Copy out exactly the lines from the one with "The height and width of the screenshot is (338, 601)." through the last line of the listing below, both included, but none of the pictures.

━━━━━━━━━━━━━━━━━━━━

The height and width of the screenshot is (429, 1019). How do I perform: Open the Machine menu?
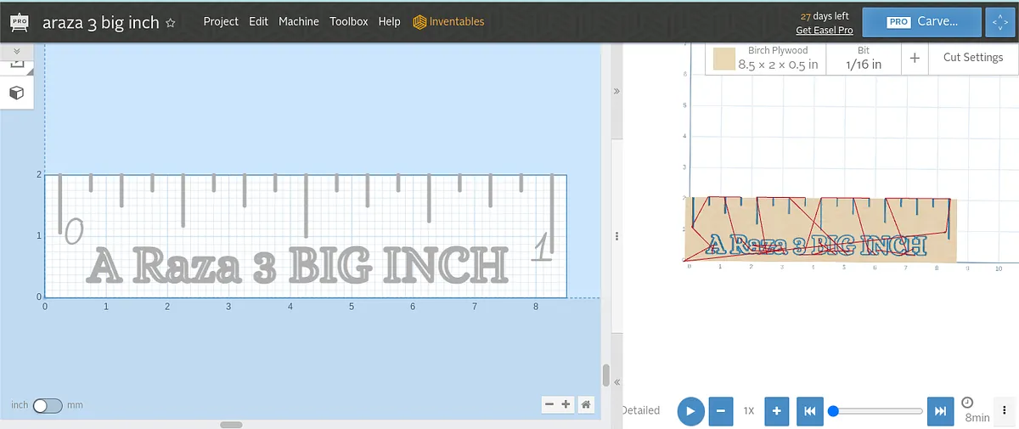click(299, 22)
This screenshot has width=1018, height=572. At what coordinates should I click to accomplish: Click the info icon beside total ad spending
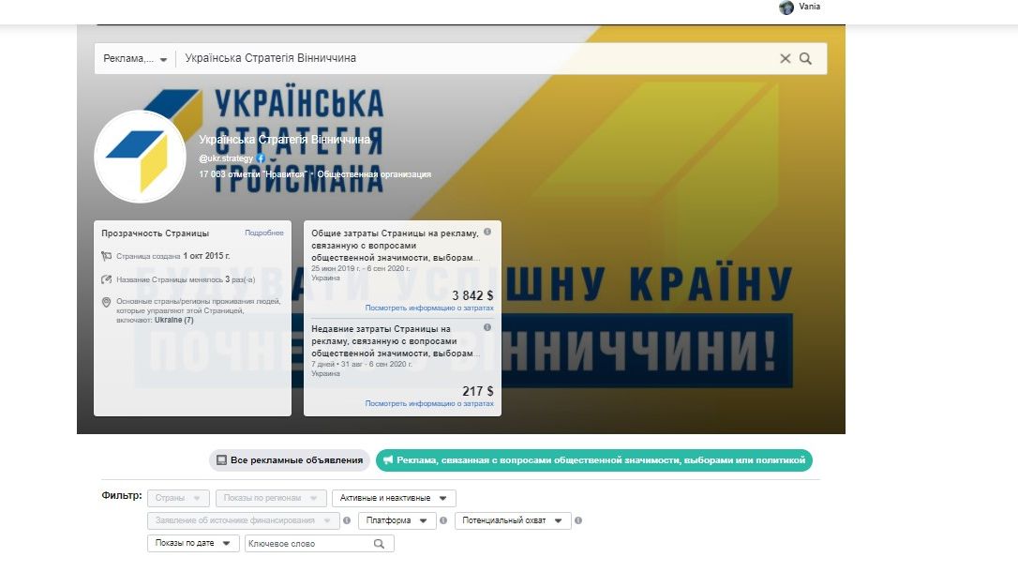click(x=487, y=232)
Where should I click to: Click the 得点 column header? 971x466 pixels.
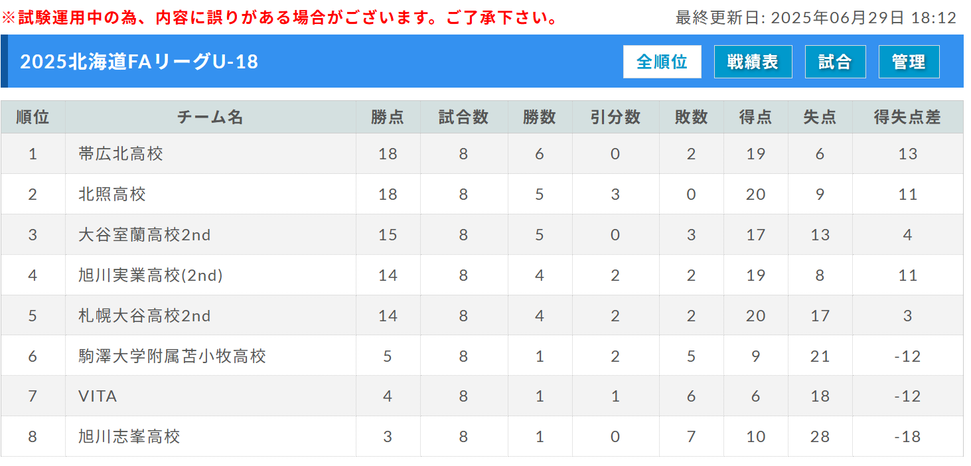pyautogui.click(x=755, y=117)
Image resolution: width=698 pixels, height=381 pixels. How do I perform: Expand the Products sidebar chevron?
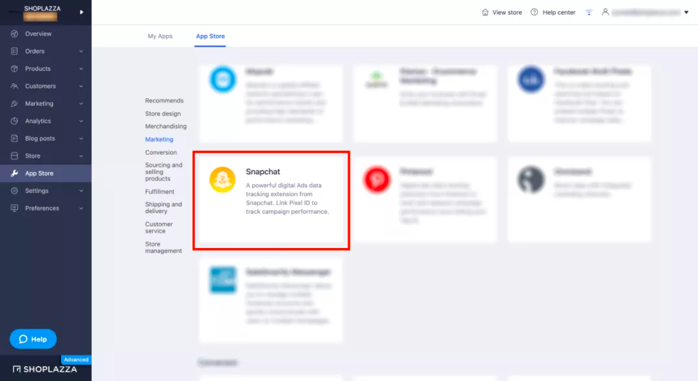tap(81, 68)
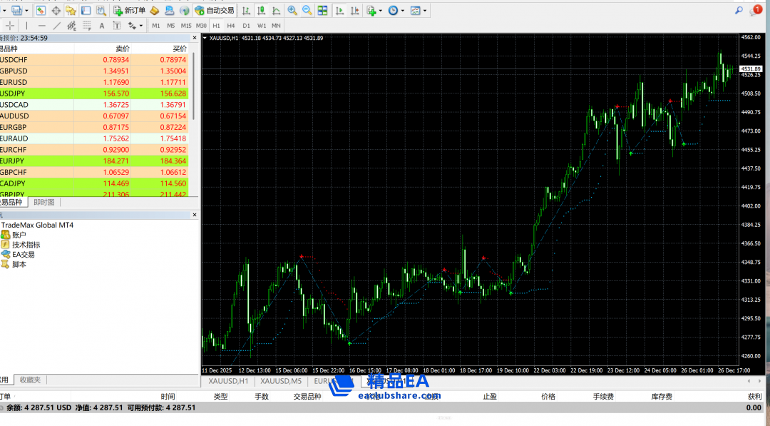
Task: Select the H4 timeframe
Action: tap(231, 26)
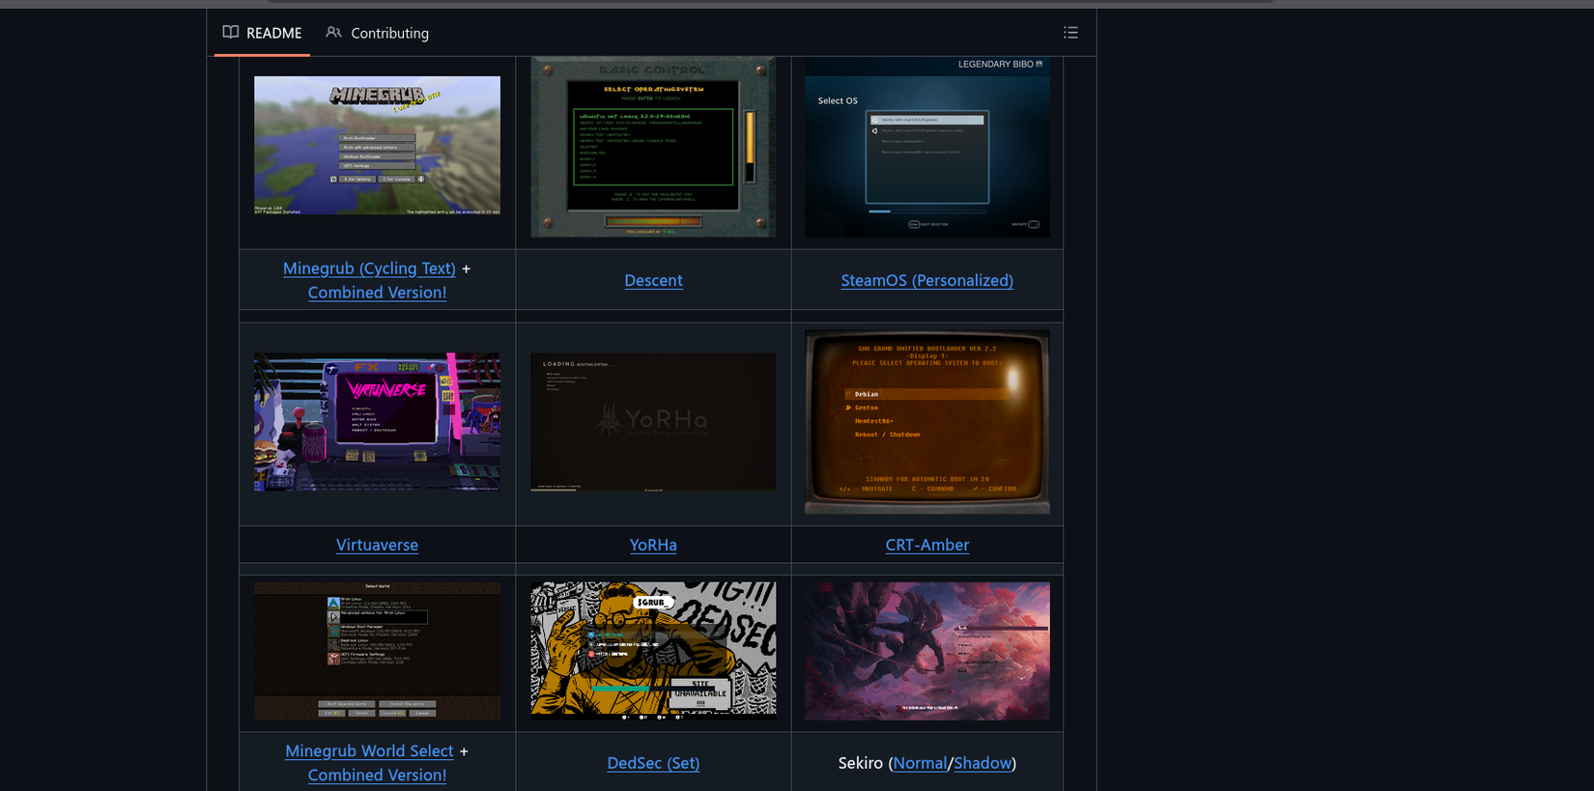
Task: Go to the CRT-Amber theme link
Action: [926, 545]
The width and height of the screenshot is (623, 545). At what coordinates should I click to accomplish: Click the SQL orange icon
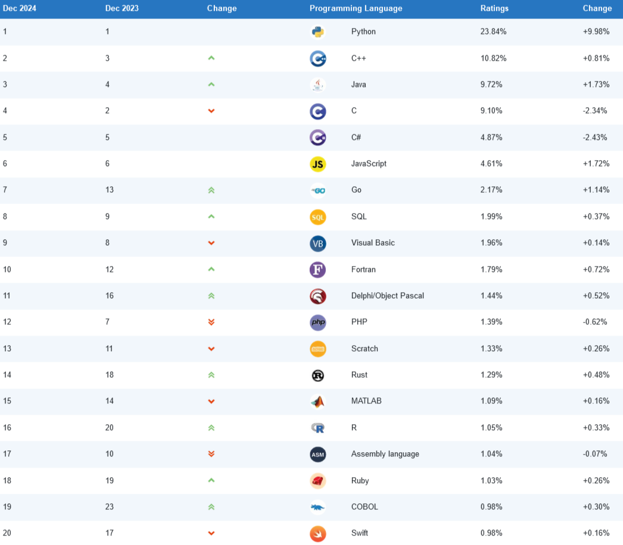[x=318, y=217]
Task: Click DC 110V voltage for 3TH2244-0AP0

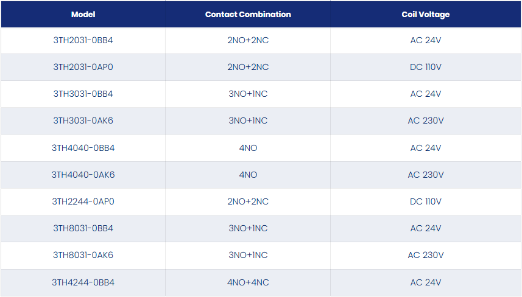Action: pyautogui.click(x=425, y=201)
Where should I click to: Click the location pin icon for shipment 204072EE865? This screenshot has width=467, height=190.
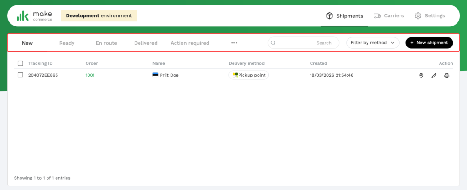coord(421,76)
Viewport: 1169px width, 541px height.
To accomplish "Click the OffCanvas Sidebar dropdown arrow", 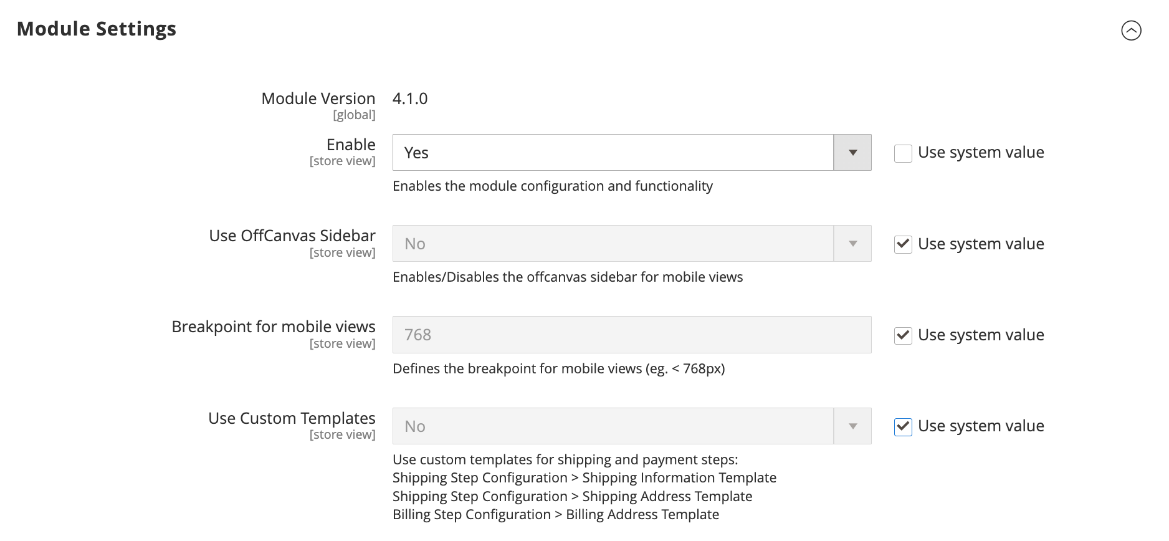I will 852,244.
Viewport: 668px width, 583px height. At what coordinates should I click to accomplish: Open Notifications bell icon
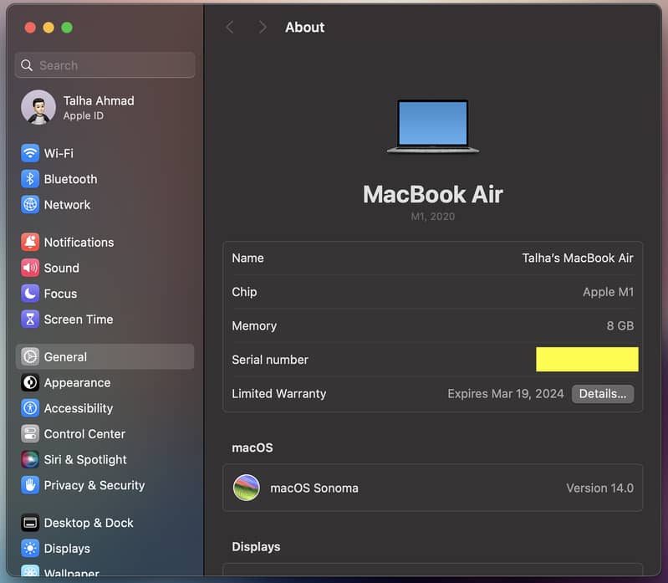click(30, 243)
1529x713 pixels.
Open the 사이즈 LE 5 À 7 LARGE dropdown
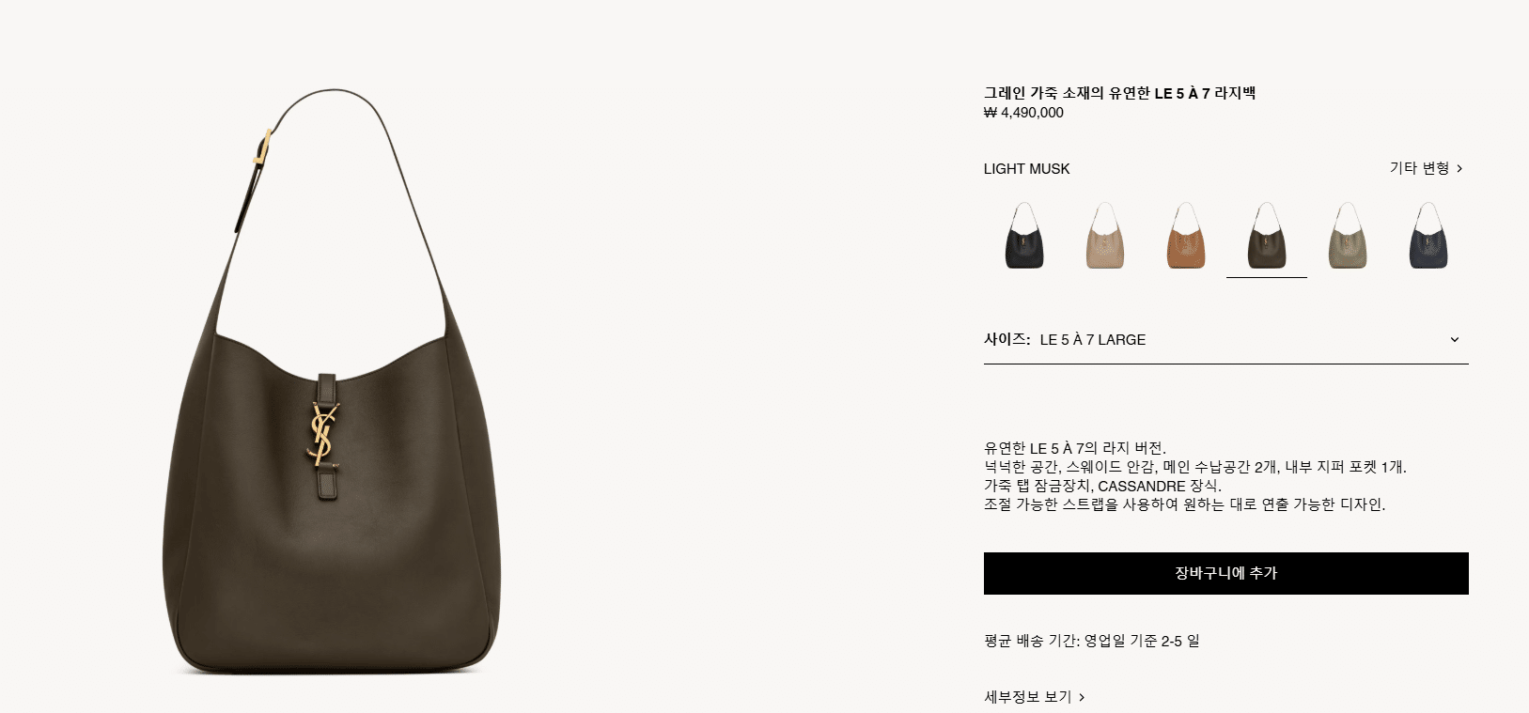[1225, 340]
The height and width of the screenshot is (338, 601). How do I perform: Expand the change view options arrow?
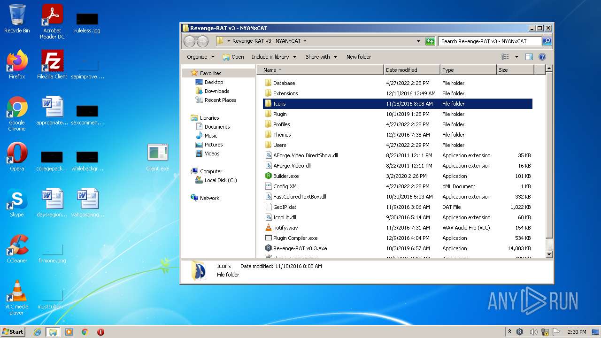[516, 57]
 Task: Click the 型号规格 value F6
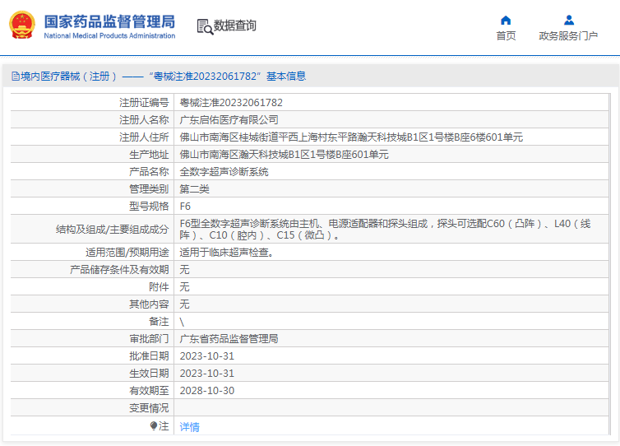pyautogui.click(x=185, y=207)
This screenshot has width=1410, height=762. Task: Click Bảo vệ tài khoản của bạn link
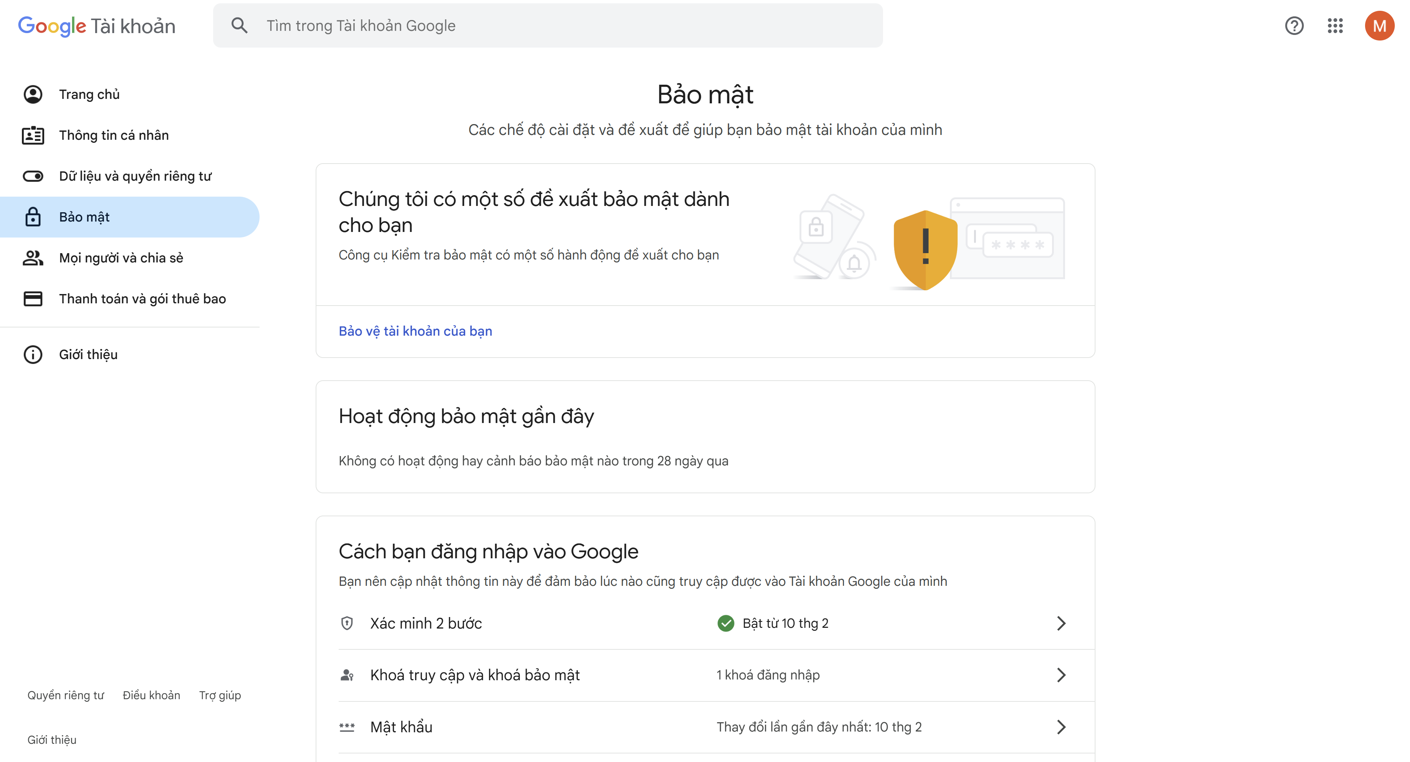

━━━━━━━━━━━━━━━━━━━━

◆ TASK OUTPUT:
The height and width of the screenshot is (338, 601). How do I perform: Expand the change view options arrow?
[516, 57]
 Task: Click the 型号规格 value F6
pyautogui.click(x=185, y=207)
This screenshot has width=1410, height=762. Task: Click Bảo vệ tài khoản của bạn link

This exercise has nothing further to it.